DENTAL CARE FROM (BEFORE) DAY 1

By Gerald Regni, DMD on July 15, 2013

170537258Pregnancy and its related hormonal changes exaggerate the effects from plaque irritants. And as you know, the acids in plaque can lead to tooth decay, gum tissue inflammation and, if neglected, eventual tooth loss.

A healthy diet, daily tooth brushing and flossing, and a continued-even increased-schedule of regular dental hygiene visits are especially important for pregnant women. Please advise us if you are expecting, before your dental appointment commences.

Once baby arrives, you will need advice on dental care for his or her gums and primary teeth.

Believe it or not, research reveals that cavities are contagious, especially for babies and younger children! Children can develop tooth decay from being exposed to certain bacteria passed on from their parents. The transmission can come from sharing utensils, or any other activity that might transmit even a minute particle of saliva transferred from one mouth to another.
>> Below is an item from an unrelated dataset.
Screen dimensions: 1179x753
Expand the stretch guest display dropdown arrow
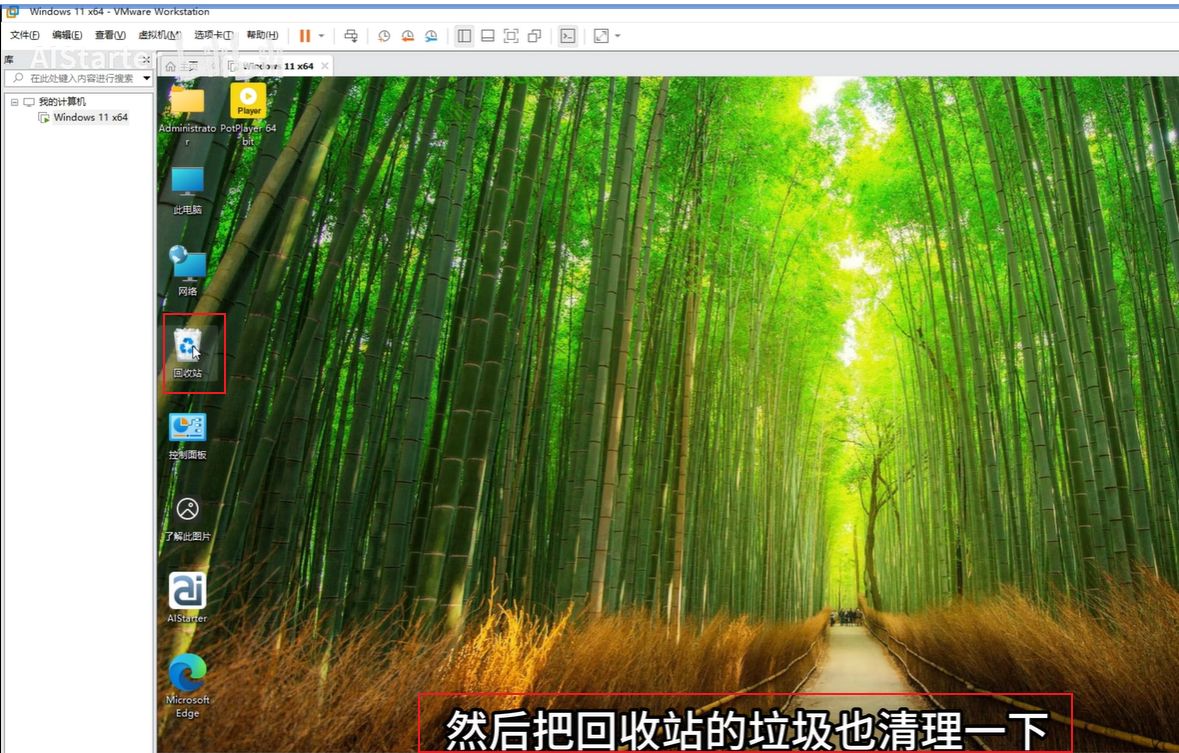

By keeping their own teeth clean, healthy and free of decay, parents can help reduce their children's exposure to decay-causing bacteria, and therefore reduce the chances of cavities in their children's early years.

AT THE OTHER END OF THE DENTAL SPECTRUM ARE SENIORS, AND THEIR SPECIFIC DENTAL NEEDS:

Seniors are living longer than ever and, happily, preserving their natural teeth longer than previous generations. The inevitable inconvenience of tooth loss in senior years is fading, as seniors today are recognizing that vigilant oral hygiene combats age-related tooth loss.

The understanding that tooth loss is due to oral disease, rather than the result of how many years the teeth have been in service, is an enlightening moment for many.

In addition to regular dental cleanings and checkups, open communication is also part of the long-term oral health formula for seniors. Many people require more medications as they age. The downside to some medications is their side effects on dental health.

It's important that patients keep the dentist informed on their health conditions, and any medications they are on. For example, many medications cause a decrease in the saliva flow, which can lead to a dry mouth, subsequent dental decay -often showing up in the roots of teeth where the gums have receded to expose them -and possible tooth loss. It is imperative that dentists keep patients' medical records updated -not only can this help explain some of the dental problems a patient may experience, it can also prevent potentially harmful drug interactions within the dental office.

There are different dental considerations, at every stage of life. Only with consistent daily dental care, and regularly scheduled continuing care dental appointments, can we improve our chances of healthy smiles right into our twilight years.